Custom JS video player with ffmpeg HTTP streaming in PHP

The first real test of ShareBox with an actual file was an 8 GB MKV — HEVC encode, DTS audio, PGS subtitles burned from a Japanese Blu-ray. The <video src="..."> I had put in place opened, spun for two seconds, and stopped in complete silence. No error event, no console message. Just a spinner going nowhere.

ShareBox started from a simple premise — share large files without a third-party cloud. Video streaming was supposed to be one feature among others. Except real-world files are not clean H.264/AAC MP4s: there are MKVs, HEVC encodes, Dolby audio tracks, bitmap subtitles. The native browser player gives up without a word. So I built a full player: on the server side, download.php orchestrates three ffmpeg streaming modes. On the client side, a JS state machine handles mode selection, stall recovery, image subtitle burn-in, and UX. This post documents what I built — and where it cost more time than expected.

Three server-side streaming modes

The entry point is download.php?stream=MODE. Three modes are available, selected dynamically by the JS based on the detected codec.

native — X-Accel-Redirect

For files already playable by the browser (MP4 H.264 + AAC), we delegate to nginx via X-Accel-Redirect. PHP never touches the bytes, no ffmpeg, no CPU cost. HTTP byte-range works normally, seeking is instant.

remux — zero-cost repackaging

An H.264 MKV cannot be streamed natively by the browser, but the codecs are compatible. The solution: repackage on the fly into a fragmented MP4 without re-encoding.

ffmpeg -i input.mkv \
  -c:v copy -c:a aac \
  -movflags frag_keyframe+empty_moov+default_base_moof \
  -min_frag_duration 300000 \
  -f mp4 pipe:1

-c:v copy: zero video re-encoding. -c:a aac: audio is converted if needed (DTS, AC3 → AAC). The result is a fragmented MP4 piped directly into the HTTP response. CPU cost: near zero for video, a few percent for audio conversion.

The flags frag_keyframe+empty_moov+default_base_moof are critical. Without empty_moov, the browser waits for the end of the file to read the moov atom (metadata) — which blocks indefinitely on a pipe. Without frag_keyframe, fragments don't start on keyframes and seeking breaks.

A pitfall that cost me an hour: I had added -fflags +genpts and first_pts=0 to normalize timestamps. The reasoning seemed sound — some MKVs have PTS values that don't start at zero, and I wanted to avoid surprises during seeking. In practice, these options modify PTS in a way that browsers misinterpret on a fragmented stream: video and audio gradually desync after each seek. Removed, the problem disappeared immediately.

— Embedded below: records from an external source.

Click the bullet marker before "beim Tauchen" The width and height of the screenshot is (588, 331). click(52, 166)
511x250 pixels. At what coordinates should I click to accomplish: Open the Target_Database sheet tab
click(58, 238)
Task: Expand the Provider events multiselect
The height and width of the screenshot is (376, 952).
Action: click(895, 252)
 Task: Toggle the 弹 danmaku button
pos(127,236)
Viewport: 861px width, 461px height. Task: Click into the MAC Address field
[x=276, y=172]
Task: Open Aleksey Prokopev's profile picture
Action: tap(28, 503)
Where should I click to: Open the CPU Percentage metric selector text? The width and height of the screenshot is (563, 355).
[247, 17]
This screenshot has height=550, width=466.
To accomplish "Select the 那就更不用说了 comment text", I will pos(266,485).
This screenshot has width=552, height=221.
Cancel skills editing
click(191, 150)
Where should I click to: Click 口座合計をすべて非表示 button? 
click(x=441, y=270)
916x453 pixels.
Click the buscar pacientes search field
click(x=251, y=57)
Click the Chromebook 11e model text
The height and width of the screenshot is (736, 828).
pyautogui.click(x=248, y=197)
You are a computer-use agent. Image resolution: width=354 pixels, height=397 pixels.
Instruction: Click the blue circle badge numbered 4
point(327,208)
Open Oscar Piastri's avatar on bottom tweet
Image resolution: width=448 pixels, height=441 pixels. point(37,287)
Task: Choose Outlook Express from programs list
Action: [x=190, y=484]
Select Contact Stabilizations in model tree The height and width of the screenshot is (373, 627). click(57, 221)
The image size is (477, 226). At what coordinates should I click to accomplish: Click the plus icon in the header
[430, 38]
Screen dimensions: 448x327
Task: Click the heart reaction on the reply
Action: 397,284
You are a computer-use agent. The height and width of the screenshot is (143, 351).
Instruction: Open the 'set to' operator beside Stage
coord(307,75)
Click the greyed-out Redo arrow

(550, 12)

Normalizing timestamps on a fragmented pipe means "fixing" something the browser already handles fine — and introducing a desync it has no way to correct.

transcode — for incompatible codecs

Unsupported HEVC, VP9, AV1, or Dolby audio that won't pass through: we re-encode.

ffmpeg -i input.mkv \
  -c:v libx264 -preset ultrafast -crf 23 \
  -c:a aac \
  -movflags frag_keyframe+empty_moov+default_base_moof \
  -min_frag_duration 300000 \
  -f mp4 pipe:1

-preset ultrafast sacrifices compression to minimize startup latency. -crf 23 gives acceptable quality without blowing up the bitrate. The video is playable within a few seconds, not after a full encode pass.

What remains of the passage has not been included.